I am not sure I agree about the ranking of #9. From my experience, Spokane is not exactly a hotbed of top careers. It took me a while before I found a good job that wasn't in the medical field. I have been using http://spokane.konnects.com to network with other Spokane professionals.

Spokane is great if you are old or you work in the medical field. Tech wise, there isn't much in Spokane. I think Spokane could be a great city for somebody who has a lot of experience, but as far as young professionals go, I think it is terrible. I know a lot of recent grads from GU Law and tons of them had a tough time finding a job in Spokane.

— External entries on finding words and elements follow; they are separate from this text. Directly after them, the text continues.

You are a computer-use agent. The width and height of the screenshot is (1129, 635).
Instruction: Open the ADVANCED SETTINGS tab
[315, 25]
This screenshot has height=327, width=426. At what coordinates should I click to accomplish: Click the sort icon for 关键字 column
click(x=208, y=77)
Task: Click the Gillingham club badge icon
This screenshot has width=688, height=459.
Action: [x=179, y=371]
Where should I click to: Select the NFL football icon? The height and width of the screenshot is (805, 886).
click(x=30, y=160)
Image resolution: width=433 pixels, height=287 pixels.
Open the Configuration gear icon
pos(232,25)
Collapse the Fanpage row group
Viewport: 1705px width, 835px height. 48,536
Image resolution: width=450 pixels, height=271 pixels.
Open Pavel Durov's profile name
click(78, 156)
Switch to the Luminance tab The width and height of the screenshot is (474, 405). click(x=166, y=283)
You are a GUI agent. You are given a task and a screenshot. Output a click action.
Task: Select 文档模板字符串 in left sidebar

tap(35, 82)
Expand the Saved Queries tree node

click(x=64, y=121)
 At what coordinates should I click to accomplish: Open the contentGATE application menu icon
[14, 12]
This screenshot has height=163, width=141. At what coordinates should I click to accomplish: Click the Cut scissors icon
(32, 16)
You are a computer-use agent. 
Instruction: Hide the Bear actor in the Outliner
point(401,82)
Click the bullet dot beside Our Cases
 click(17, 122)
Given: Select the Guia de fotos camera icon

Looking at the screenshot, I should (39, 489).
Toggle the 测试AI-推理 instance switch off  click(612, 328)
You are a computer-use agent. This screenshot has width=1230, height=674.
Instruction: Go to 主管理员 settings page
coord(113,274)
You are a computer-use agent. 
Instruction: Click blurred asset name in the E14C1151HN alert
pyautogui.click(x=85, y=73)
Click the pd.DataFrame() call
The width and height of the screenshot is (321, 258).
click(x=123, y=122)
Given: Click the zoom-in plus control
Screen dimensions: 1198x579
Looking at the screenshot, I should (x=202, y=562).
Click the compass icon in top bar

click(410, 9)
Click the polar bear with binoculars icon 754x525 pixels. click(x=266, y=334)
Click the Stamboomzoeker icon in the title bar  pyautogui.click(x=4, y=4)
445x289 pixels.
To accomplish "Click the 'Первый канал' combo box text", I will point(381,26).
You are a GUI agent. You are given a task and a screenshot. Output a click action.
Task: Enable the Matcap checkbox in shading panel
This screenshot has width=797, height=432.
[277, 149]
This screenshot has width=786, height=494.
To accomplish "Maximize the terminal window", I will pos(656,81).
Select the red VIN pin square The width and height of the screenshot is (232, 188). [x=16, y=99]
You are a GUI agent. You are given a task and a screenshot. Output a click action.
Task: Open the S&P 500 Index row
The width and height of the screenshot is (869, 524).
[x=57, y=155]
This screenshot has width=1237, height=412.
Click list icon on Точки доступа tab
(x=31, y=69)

Forbes is off its rocker on ranking Spokane #9.

MK

Forbes doesn't care if you found a good job in Spokane or not. They measured the following for almost every city in the nation:

1)Five-year historical job growth
2)Five-year historical income growth
3)Migration trends
4)A business cost index consisting of a mix: labor, tax, energy, office space costs
5) A living cost index consisting of housing, transportation, food, etc.

Out of that statistical analysis they found Spokane to rank as 9th best in the country. It's not up for debate. It doesn't mean you'll personally find a good job or that you'll love your job it just means that out of the criteria they chose Spokane was in the top ten nationwide. And I repeat, this is a good thing.

Transplant

CNN used remarkably similar data and placed Spokane at 77 on their 2008 “100 best places to start a business" list. Apparently, the position IS up for debate.